How the KBR Rape Verdict Could Undermine Al Franken's Contracting Law
Last week, Jamie Leigh Jones lost her rape case against KBR. That’s bad news for the Minnesota senator’s signature legislative victory.
Following last week's verdict in the Jamie Leigh Jones rape case, is the law Sen. Al Franken (D-Minn.) pushed through Congress in her name now in jeopardy?
Jones' shocking story of being drugged and gang-raped in Iraq by fellow KBR contractors formed the inspiration for the freshman senator's first major legislative victory in October 2009. By a vote of 68 to 30, the Senate approved Franken's measure barring the military from contracting with companies that force their employees to take legal complaints to mandatory arbitration—rather than a civil jury—in cases involving sexual assault. The law would prevent what happened to Jones, who was at first blocked from taking her rape allegations to court because of an arbitration clause in her employment contract with KBR.
After a four-year legal battle, Jones was eventually allowed to present her case to a federal jury, which spent four weeks evaluating her claims. Evidence and testimony during the trial highlighted significant holes in her story, and on Friday, the jury ruled against her, finding that she had not been raped. Now, the verdict has the potential to undermine Franken's signature legislative accomplishment and to significantly set back his efforts to rid the country of unfair arbitration contracts.
"This has never been just about one court case," Franken said in a statement. "Now countless others with similar circumstances will get to have their rightful day in court. No corporation should be able to deny anyone that right."
Some liberal commentators and consumer groups have echoed that sentiment, arguing that the verdict is a victory for the legal system. In the American Prospect, Pema Levy penned an article entitled, "How women won the KBR rape case." She wrote, "While Jones lost her court case, the fact that she got a trial is a win for victims of sexual assault who, like her, had been denied their day in court."
But it's hard to see how bringing—and then losing—a dubious rape case in civil court is a win for victims of sexual assault. If anything, Jones' case, in which she asked the jury to award her $145 million, will make it even more difficult for sexual assault victims to have their claims taken seriously. And it's still an open question as to whether women working as overseas contractors will continue to have access to the civil courts.

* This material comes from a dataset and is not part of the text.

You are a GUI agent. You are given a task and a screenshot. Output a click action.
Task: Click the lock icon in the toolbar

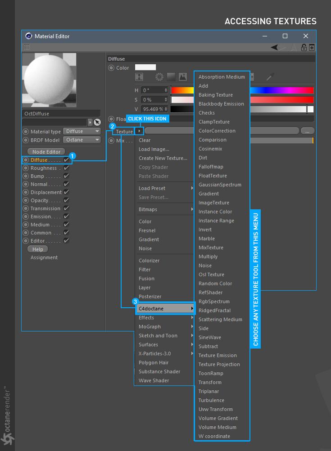pyautogui.click(x=304, y=47)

That's because Franken's "Jamie Leigh Jones" amendment must be renewed annually as part of the Department of Defense appropriation process. While it passed easily in the Senate in 2009, the amendment was opposed by KBR, other defense contractors and business interests, and the Pentagon. At the time, the 30 GOP senators who voted against the measure were vilified as rape apologists. Now, with Jones' claims in doubt, the amendment may not garner such an outpouring of support the next time around.
"Laws are best based on general situations based on sound principle, not just what allegedly happened to one person," says Victor Schwartz, a DC lawyer who has worked with the business community to limit the rights of consumers and employees to sue big companies. "If this narrow focus is the predicate for a law, it can fall if the individual's situation turns out to lack merit or truth."
No one from the Department of Defense or the offices of Sens. Jeff Sessions (R-Ala.) or Lindsey Graham (R-S.C.), who both voted against the Franken amendment, responded to requests for comment. But when the amendment does come up for renewal, it’s likely that KBR will highlight the Jones verdict as one reason why the measure should be discarded. After all, the verdict provides no better evidence for what KBR had been arguing all along: that arbitration shields corporations from spending a fortune to defend themselves from frivolous lawsuits. Indeed, a KBR spokeswoman said in an email:
KBR has always thought that the Franken Amendment was misguided and was the result of political grandstanding. Clearly, the Franken Amendment, which was motivated in no small part by Ms. Jones' testimony before Congress, was based on false allegations that even cursory questioning could have revealed as false.
In the end, the Jones case could end up becoming another piece of ammo for the tort reform crowd. Franken's amendment may only be their first target.